WHAT IS ASKED:
• A. Copy out the part of the fraud detection project description that begins with "Data Ingestion" and ends with "Normalization / Standardization.", renaming "DataFrame" to "table" wherever it occurs.
• B. According to the fraud detection project description, with how many merchants do the customers in the dataset perform transactions?

SELECTED EXCERPT:
***
Credit Card Fraud Detection project for the AFAME TECHNOLOGIES

Detection of fraudulent credit card transactions

Introduction About the Data

This is a simulated credit card transaction dataset containing legitimate and fraudulent transactions from the duration of January 1, 2019, to December 31, 2020. It covers credit cards of 1000 customers performing transactions with 800 merchants.

Dataset Link : [https://drive.google.com/drive/folders/1sDzIPjCmNZ9lWaXfcAqIIx4NZchYG4OP]

Project Objective

Build a model to detect fraudulent credit card transactions.
Experiment with various machine learning algorithms like Logistic Regression, Decision Trees, Random Forests, XGBoost, etc., to classify transactions as fraudulent or legitimate.
Experiment with different sampling techniques to handle imbalanced data.

Approach for the Project

Data Ingestion

Loading the Data: The dataset is loaded into a pandas DataFrame.
Exploratory Data Analysis: Basic visualizations and statistics are computed to understand the data.

Data Transformation

Data Preparation:
- Cleaning the data
- Handling missing values
- Handling Categorical fetures
- converting Categorical features into Numerical features using techniques like one hot encoding target encoding label encoding.
- Feature engineering
- Features Scaling / Normalization / Standardization.

Model Training, Prediction and Evaluation

Model Selection: Various machine learning models are defined including:
- Logistic Regression
- K-Nearest Neighbors (KNN)
- Decision Trees
- Random Forest
- XGBoost
- Support Vector Machine (SVM)
Cross-Validation: The models are trained using repeated KFolds / stratified k-fold cross-validation.
***
Rows of pointing data:
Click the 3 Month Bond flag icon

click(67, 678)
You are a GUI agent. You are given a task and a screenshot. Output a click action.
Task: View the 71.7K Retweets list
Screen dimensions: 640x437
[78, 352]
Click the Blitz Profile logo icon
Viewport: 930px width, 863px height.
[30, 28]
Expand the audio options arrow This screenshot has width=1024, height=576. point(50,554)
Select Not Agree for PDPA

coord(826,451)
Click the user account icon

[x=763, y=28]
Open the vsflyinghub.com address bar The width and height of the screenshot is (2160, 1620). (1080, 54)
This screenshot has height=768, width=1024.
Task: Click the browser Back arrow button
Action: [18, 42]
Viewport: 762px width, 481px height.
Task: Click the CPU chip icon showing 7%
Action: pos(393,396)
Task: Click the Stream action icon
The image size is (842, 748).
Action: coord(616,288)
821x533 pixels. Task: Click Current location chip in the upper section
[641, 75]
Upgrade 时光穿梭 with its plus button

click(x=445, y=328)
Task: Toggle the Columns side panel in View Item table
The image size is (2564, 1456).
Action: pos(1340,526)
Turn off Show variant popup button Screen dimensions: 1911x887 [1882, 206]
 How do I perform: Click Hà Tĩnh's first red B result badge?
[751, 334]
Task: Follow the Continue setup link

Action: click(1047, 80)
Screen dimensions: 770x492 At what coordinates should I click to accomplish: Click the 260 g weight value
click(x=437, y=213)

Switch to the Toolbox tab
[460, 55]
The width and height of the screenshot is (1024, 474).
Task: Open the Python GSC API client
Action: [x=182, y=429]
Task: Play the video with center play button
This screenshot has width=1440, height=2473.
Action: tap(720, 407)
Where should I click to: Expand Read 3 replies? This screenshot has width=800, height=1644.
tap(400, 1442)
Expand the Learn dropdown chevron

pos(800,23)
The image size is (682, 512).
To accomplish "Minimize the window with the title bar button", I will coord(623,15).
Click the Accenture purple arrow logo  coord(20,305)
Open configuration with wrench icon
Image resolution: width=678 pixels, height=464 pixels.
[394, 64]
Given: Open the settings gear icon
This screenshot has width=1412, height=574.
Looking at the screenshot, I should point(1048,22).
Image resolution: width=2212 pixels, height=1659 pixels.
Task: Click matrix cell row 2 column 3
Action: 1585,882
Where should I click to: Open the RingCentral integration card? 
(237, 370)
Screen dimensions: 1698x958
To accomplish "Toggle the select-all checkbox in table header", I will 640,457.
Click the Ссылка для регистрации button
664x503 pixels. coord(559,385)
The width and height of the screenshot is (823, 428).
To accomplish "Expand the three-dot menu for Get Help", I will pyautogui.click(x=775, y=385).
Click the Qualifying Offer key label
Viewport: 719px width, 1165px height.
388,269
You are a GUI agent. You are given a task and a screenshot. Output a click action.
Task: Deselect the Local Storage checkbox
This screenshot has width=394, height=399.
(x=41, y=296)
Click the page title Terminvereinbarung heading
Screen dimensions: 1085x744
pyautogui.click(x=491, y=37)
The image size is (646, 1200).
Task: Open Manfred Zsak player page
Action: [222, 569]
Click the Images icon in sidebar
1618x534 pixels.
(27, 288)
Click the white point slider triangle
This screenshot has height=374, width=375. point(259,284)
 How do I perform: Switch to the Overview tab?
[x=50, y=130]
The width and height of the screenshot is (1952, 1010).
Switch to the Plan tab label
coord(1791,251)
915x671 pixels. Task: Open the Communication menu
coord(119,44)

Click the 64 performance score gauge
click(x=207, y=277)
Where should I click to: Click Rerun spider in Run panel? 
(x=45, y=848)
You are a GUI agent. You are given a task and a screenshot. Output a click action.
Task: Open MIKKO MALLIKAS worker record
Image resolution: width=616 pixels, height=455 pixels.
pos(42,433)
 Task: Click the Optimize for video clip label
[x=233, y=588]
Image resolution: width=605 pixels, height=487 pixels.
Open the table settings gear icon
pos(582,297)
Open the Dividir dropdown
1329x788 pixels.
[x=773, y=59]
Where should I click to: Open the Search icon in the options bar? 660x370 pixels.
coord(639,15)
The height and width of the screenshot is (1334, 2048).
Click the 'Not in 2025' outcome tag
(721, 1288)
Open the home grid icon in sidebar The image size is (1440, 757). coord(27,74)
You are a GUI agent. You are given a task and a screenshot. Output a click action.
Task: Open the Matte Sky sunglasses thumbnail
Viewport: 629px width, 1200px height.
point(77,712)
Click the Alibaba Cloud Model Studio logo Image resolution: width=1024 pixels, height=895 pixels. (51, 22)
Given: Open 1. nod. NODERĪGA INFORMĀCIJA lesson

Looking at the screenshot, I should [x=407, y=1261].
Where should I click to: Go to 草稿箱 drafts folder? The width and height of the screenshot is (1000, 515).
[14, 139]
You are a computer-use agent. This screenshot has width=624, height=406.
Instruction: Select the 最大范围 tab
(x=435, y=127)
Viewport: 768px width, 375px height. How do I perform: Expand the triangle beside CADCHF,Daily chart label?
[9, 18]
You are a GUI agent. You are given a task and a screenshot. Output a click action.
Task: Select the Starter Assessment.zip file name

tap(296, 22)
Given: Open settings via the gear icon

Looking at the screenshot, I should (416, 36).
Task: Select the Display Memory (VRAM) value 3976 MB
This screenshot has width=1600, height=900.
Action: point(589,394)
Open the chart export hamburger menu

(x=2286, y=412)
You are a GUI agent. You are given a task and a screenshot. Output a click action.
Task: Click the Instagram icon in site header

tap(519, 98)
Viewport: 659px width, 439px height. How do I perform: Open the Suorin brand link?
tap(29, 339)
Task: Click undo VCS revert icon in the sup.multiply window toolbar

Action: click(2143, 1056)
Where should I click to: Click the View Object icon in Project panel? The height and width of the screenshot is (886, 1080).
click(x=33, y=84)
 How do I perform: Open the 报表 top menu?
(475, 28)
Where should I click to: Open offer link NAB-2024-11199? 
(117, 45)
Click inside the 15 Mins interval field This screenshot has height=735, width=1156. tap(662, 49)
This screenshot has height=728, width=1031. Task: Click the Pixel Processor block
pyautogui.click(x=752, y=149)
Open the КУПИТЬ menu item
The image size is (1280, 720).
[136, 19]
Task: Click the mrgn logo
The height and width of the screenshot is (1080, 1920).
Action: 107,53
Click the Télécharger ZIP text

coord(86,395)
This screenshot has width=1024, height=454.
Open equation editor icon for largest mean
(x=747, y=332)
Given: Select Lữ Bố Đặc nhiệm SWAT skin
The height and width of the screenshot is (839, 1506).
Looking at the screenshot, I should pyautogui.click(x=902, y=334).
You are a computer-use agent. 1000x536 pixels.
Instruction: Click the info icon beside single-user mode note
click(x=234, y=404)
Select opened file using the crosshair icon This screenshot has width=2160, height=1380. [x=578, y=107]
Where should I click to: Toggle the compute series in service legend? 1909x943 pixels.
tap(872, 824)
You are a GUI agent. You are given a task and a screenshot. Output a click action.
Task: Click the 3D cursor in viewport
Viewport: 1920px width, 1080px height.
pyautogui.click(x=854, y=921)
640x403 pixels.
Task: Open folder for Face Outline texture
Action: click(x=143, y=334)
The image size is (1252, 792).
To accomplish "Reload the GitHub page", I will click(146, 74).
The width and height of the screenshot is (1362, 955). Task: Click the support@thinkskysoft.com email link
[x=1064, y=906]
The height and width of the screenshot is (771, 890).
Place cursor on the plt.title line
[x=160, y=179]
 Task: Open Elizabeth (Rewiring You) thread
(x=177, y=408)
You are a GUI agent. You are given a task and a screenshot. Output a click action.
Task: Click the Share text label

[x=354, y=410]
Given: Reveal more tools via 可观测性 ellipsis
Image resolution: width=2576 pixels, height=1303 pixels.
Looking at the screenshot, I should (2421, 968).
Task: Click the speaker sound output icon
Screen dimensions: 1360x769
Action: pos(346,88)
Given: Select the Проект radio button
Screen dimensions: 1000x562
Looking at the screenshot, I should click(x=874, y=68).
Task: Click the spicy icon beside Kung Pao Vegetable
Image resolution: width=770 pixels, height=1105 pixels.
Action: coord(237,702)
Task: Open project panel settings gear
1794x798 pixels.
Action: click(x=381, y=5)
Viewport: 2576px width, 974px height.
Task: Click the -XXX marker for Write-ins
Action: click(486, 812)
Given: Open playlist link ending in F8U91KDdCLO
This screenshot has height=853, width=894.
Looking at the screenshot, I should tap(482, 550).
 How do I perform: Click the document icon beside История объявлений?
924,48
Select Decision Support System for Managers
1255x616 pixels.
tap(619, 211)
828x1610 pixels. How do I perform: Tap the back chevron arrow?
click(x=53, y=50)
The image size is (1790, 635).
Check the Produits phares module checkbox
***
WRITTEN RESPONSES:
• A.
Data Ingestion

Loading the Data: The dataset is loaded into a pandas table.
Exploratory Data Analysis: Basic visualizations and statistics are computed to understand the data.

Data Transformation

Data Preparation:
- Cleaning the data
- Handling missing values
- Handling Categorical fetures
- converting Categorical features into Numerical features using techniques like one hot encoding target encoding label encoding.
- Feature engineering
- Features Scaling / Normalization / Standardization.

• B. 800 merchants.